Consider that 1984 was written with George Orwell being acutely aware of propaganda, austerity and authoritarianism in wartime Britain, and given his experience of Britain's class system and exercise of power in Burma (and Eton) he didn't believe that that democracy was necessary going to be guaranteed in a benignly socialist welfare state.
Later, The Road to Serfdom presented the idea that Beveridge-styled socialism would lead to dictatorship, perhaps coloured by Friedrich Von Hayek's own unpleasant witness of Austria's fall to fascism. Fortunately we have the hindsight to know that the nationalisation of coal wasn't a footstep away from the gulag.

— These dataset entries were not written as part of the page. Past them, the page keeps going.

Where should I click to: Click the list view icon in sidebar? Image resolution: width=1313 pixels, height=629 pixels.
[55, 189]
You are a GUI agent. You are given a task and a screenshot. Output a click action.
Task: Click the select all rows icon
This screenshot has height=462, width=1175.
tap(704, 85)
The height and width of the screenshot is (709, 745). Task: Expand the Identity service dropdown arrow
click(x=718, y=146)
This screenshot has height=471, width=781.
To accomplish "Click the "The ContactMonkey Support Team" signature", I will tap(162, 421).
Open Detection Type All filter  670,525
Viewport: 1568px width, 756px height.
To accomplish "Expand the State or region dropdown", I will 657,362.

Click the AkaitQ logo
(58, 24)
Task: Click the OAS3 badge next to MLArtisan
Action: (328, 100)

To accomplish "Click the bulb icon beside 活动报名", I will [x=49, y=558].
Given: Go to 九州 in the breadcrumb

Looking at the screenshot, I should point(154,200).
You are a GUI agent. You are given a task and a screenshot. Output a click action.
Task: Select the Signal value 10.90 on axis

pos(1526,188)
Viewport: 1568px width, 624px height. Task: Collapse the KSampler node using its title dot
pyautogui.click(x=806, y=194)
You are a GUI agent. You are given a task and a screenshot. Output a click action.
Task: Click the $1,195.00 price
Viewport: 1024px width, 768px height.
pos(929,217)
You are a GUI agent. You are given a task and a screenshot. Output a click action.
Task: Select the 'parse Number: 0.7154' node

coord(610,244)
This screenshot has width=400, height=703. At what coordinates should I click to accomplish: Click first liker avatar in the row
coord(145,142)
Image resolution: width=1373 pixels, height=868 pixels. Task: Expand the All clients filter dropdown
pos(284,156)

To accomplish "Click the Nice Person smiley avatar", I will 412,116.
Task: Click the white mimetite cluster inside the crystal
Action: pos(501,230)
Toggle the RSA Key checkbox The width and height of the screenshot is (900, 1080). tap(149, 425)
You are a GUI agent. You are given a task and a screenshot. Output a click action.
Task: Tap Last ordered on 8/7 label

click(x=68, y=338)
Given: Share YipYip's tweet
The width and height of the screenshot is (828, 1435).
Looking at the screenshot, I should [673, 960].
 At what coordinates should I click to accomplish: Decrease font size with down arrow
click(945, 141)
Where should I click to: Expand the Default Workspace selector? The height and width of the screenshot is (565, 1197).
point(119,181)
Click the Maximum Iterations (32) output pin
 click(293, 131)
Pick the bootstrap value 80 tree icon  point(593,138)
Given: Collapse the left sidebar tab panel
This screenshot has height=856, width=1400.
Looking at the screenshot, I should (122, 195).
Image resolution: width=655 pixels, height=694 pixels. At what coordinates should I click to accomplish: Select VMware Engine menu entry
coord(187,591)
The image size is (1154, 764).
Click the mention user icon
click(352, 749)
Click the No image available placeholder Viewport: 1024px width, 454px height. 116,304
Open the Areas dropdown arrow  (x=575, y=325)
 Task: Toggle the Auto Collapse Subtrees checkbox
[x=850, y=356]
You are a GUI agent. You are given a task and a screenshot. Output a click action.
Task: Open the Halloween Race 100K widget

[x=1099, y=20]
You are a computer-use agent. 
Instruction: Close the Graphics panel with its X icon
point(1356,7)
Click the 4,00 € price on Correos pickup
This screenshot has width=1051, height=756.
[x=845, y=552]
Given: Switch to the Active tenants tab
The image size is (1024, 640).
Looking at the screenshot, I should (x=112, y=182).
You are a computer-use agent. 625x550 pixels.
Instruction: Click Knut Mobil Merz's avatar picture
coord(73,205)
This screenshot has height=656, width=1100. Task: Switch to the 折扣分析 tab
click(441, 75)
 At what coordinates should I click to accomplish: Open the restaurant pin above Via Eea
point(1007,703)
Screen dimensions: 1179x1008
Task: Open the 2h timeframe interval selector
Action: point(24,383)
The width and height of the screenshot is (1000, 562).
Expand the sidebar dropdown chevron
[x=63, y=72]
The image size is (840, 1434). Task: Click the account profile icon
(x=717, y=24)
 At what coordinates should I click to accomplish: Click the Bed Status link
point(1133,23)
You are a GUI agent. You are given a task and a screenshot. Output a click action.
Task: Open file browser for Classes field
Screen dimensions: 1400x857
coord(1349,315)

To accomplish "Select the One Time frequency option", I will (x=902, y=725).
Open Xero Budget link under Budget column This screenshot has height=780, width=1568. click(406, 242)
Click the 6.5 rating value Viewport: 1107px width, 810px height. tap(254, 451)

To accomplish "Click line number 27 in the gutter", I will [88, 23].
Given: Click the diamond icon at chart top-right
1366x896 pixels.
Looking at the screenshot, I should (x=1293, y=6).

Another example was written by the economists Peter Jay and Andrew Steward in 1987. In the book Apocalypse 2000: Economic Breakdown and the Suicide of Society, by now the European Union, which has subsumed the sovereignty of its member states, is run by a neo-fascist movement which took power on the back of rising unemployment and ruinous interest rates, while a former televangelist rules a crime-ridden United States paralysed by the drug wars. In fact even before pastel colour schemes went out of fashion, weak monetary policy, Communism, street crime in America and the Moral Majority were already on their way out, and terrorist groups dedicated to European federalism never really took off.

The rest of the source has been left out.